Anyway, I’m so happy to hear about the new girl. Isis, you said her name was? I know, I know, you hate her and you can’t see why hearing about her makes me so happy, but I am!

My heart jigs around in my chest. She’s talking about me!

But Jack, really. When was the last time someone affected you like this? You never talk about your classmates. She’s the first one you’ve mentioned to me. She must have made quite the impact on you. She sounds like so much fun. I’m so, so happy you’ve met your match. Yes, you heard me. Match. She’s kicking your butt, and you better step up if you want to win!

That’s why I’m happy. You have someone to fight against, and I know how happy that makes you, in a weird, competitive, perverse way. You always used to complain about how everyone at your school was so stupid and boring. You don’t have many friends. And I prayed everyday you’d find someone who’d give you a run for your money, who’d make you feel alive again, who might pique your interest enough for you to become friends. Well! There she is! You can thank me later. You’ll let me meet her, won’t you? I’d really like that.

Anyway, I better finish this and send it off. Nurse Brown poked her head into my room and caught me writing this at four in the morning. Heehee.

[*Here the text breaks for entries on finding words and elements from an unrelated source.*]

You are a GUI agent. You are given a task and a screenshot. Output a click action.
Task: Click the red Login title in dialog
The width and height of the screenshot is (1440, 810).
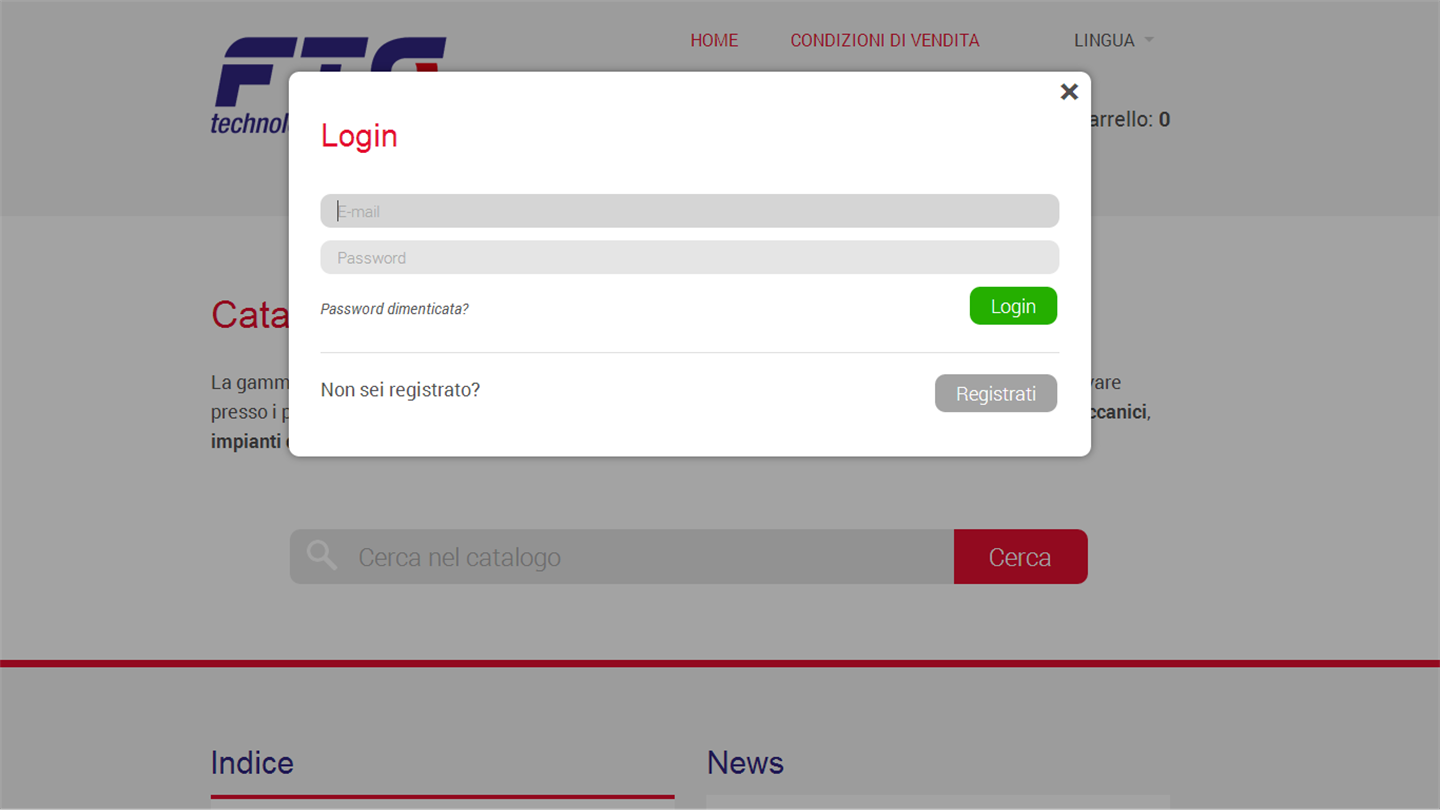(359, 135)
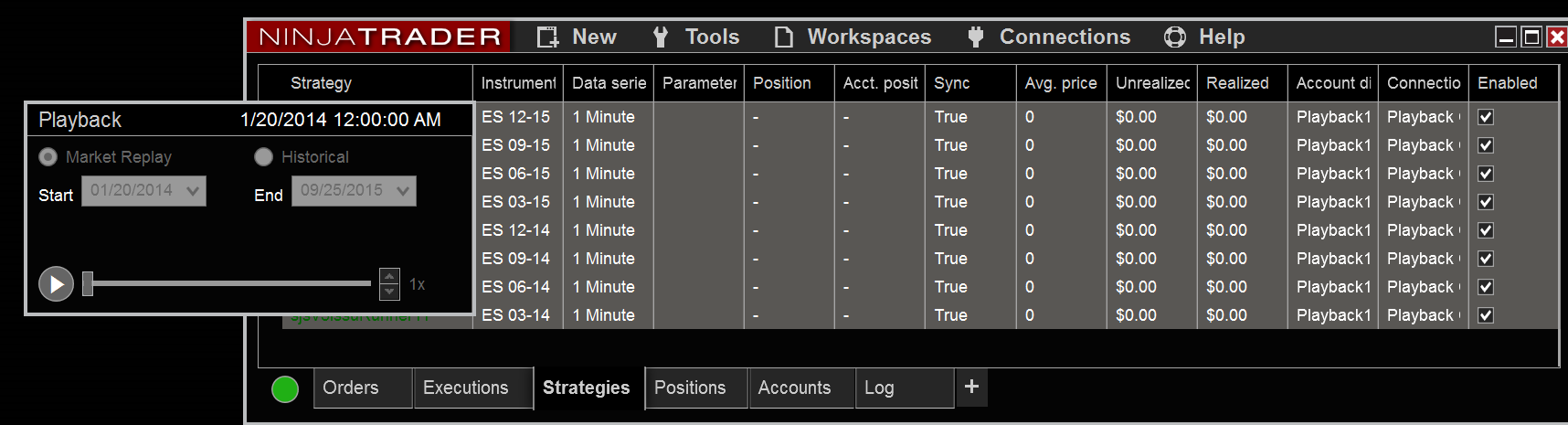
Task: Click the playback position slider handle
Action: click(x=88, y=283)
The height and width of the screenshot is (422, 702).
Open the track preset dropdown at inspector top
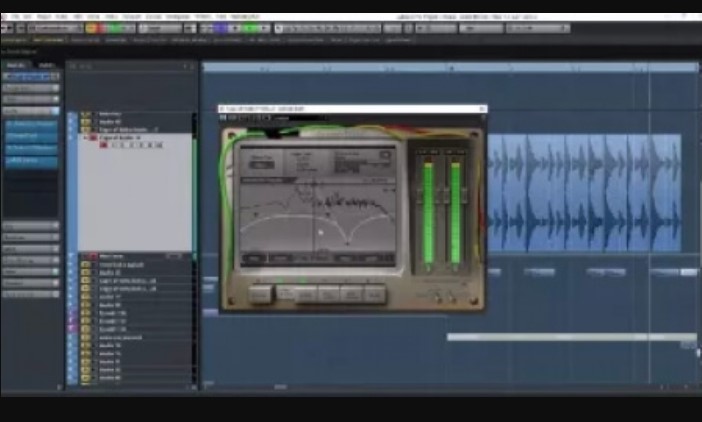click(x=31, y=76)
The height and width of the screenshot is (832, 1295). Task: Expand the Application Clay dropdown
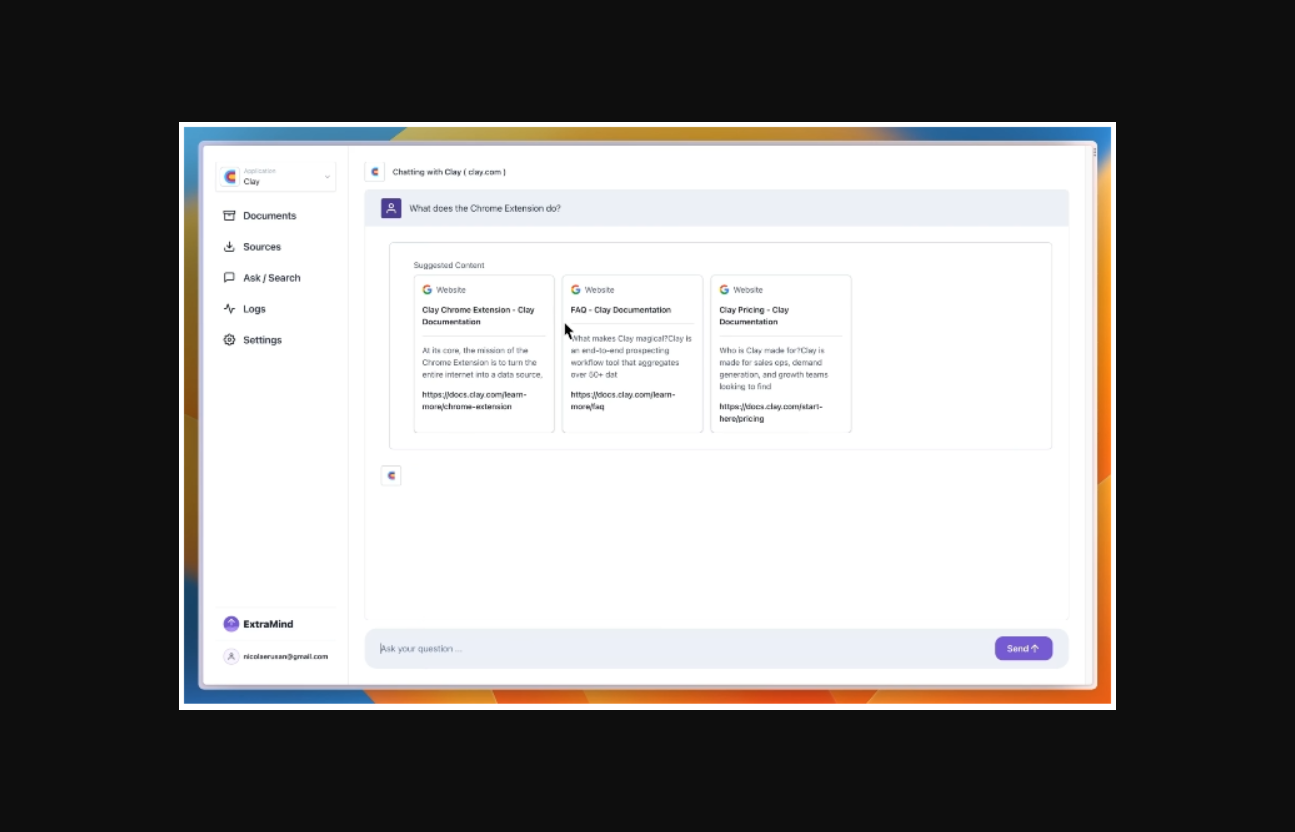[276, 177]
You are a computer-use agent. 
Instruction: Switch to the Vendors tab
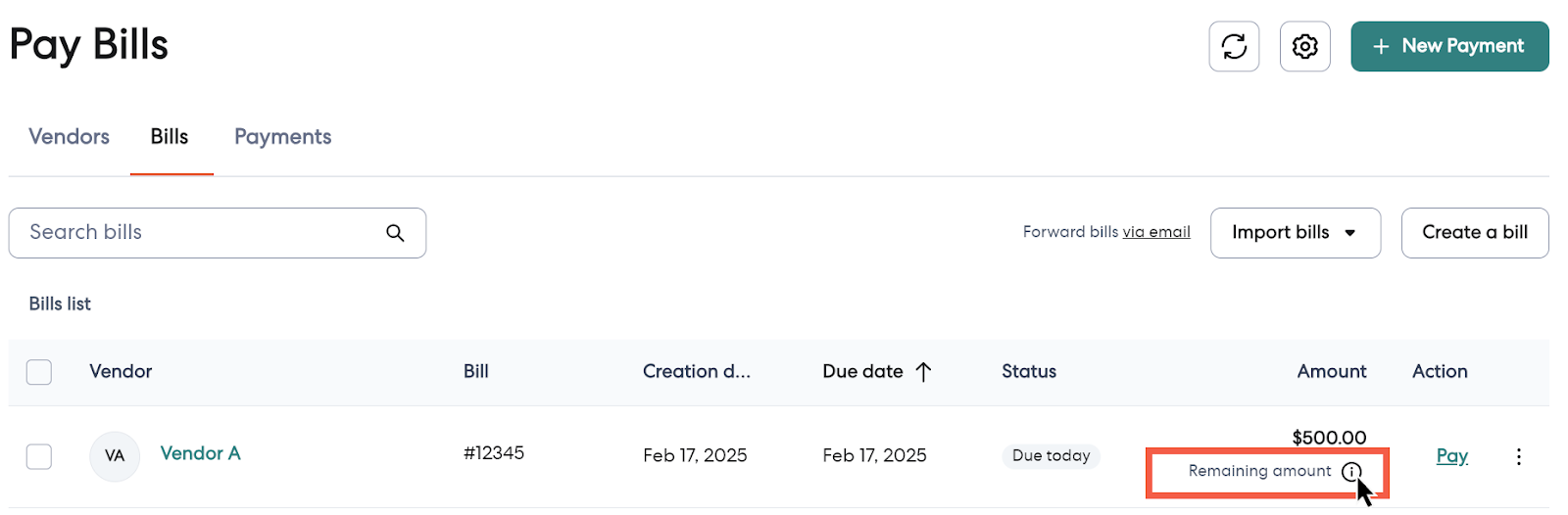[x=69, y=137]
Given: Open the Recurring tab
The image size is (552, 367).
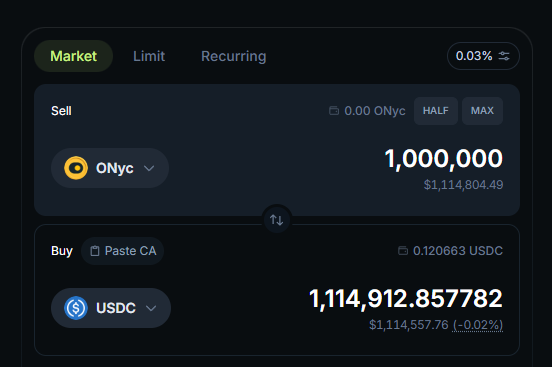Looking at the screenshot, I should 234,56.
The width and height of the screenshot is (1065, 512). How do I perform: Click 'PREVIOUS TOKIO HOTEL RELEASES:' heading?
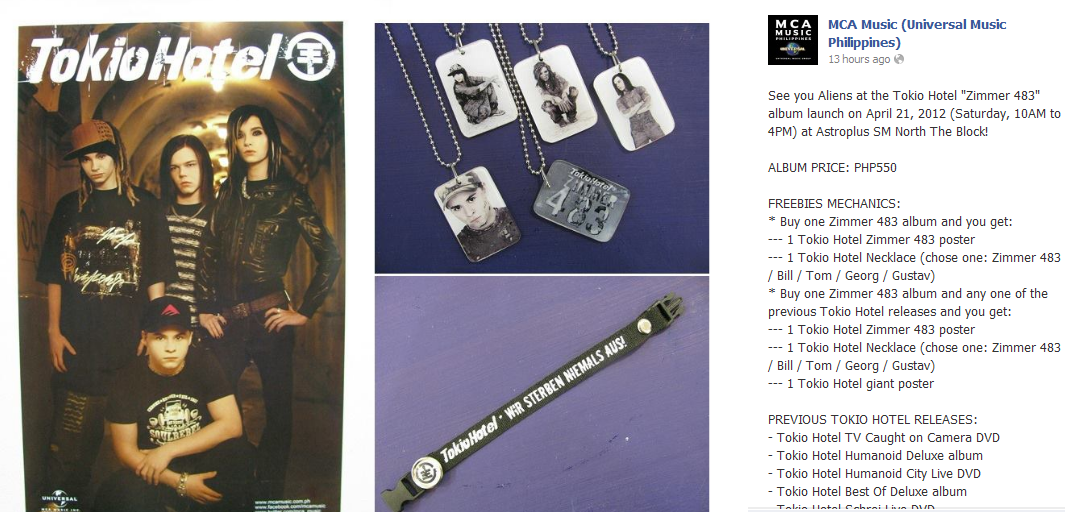[x=873, y=420]
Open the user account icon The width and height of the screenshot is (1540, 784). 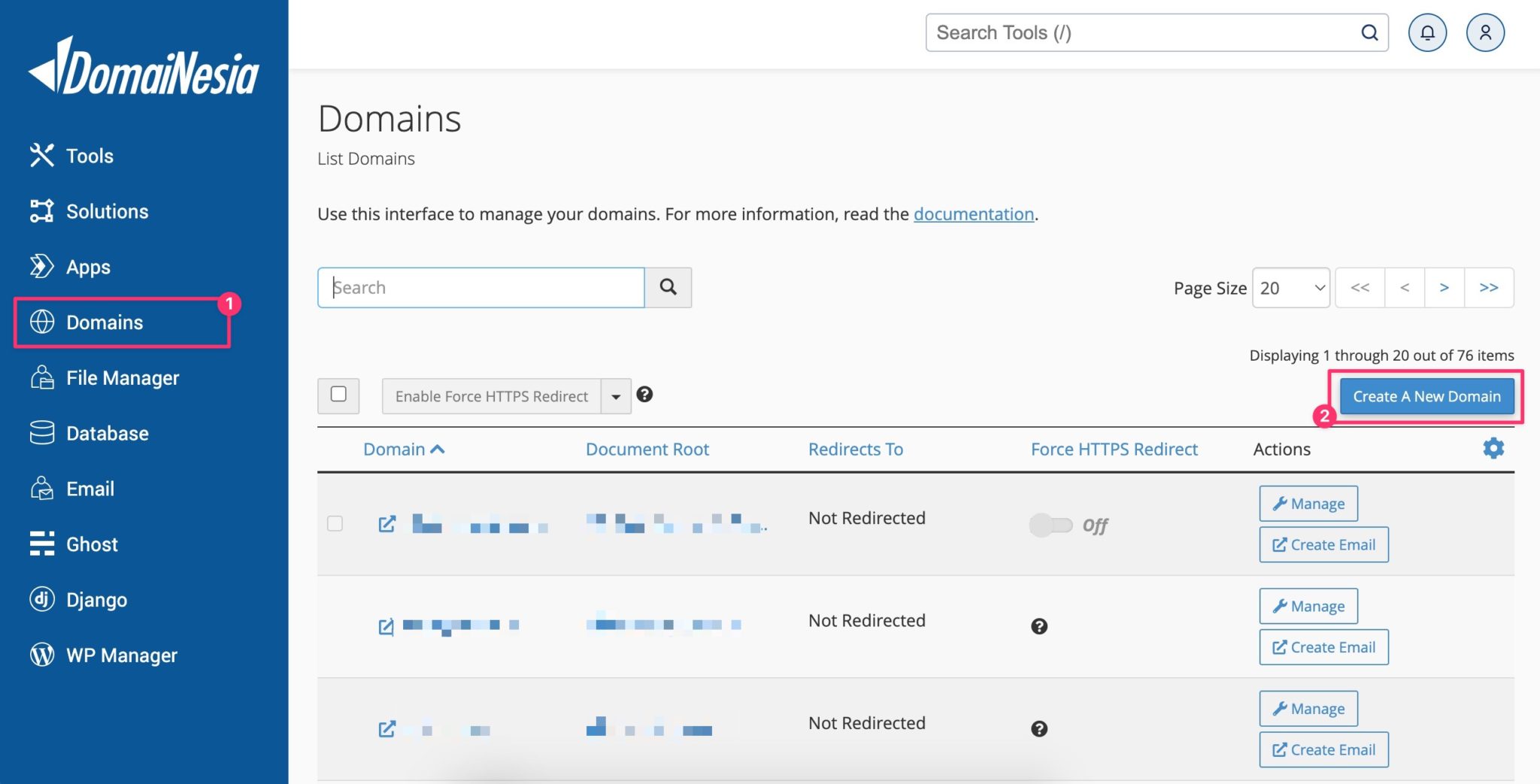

I love you like a brother, Jack. You know that. I miss you every day. You know that too.

Yours,

Sophia

I close the letter and wince. I feel like I’ve violated some sacred barrier by reading it now that I’ve finished it. I have to get back downstairs and leave. Holding this thing in my hand is making a sick guilty feeling pool in my stomach with every passing second.

I whirl around and collide with someone’s hard chest. Frigid blue eyes blaze with the coldest fire I have ever seen, the face they belong to carved in shadow and rage.

I squeak and shield myself. “Leave a pretty body for my mom.”

-10-

3 Years

17 Weeks

4 Days

I know two things for certain.

1. I’m not going to escape this house alive. I have good reason to believe this. Predominantly, the way Jack Hunter has been handling a butcher knife for over fifteen minutes.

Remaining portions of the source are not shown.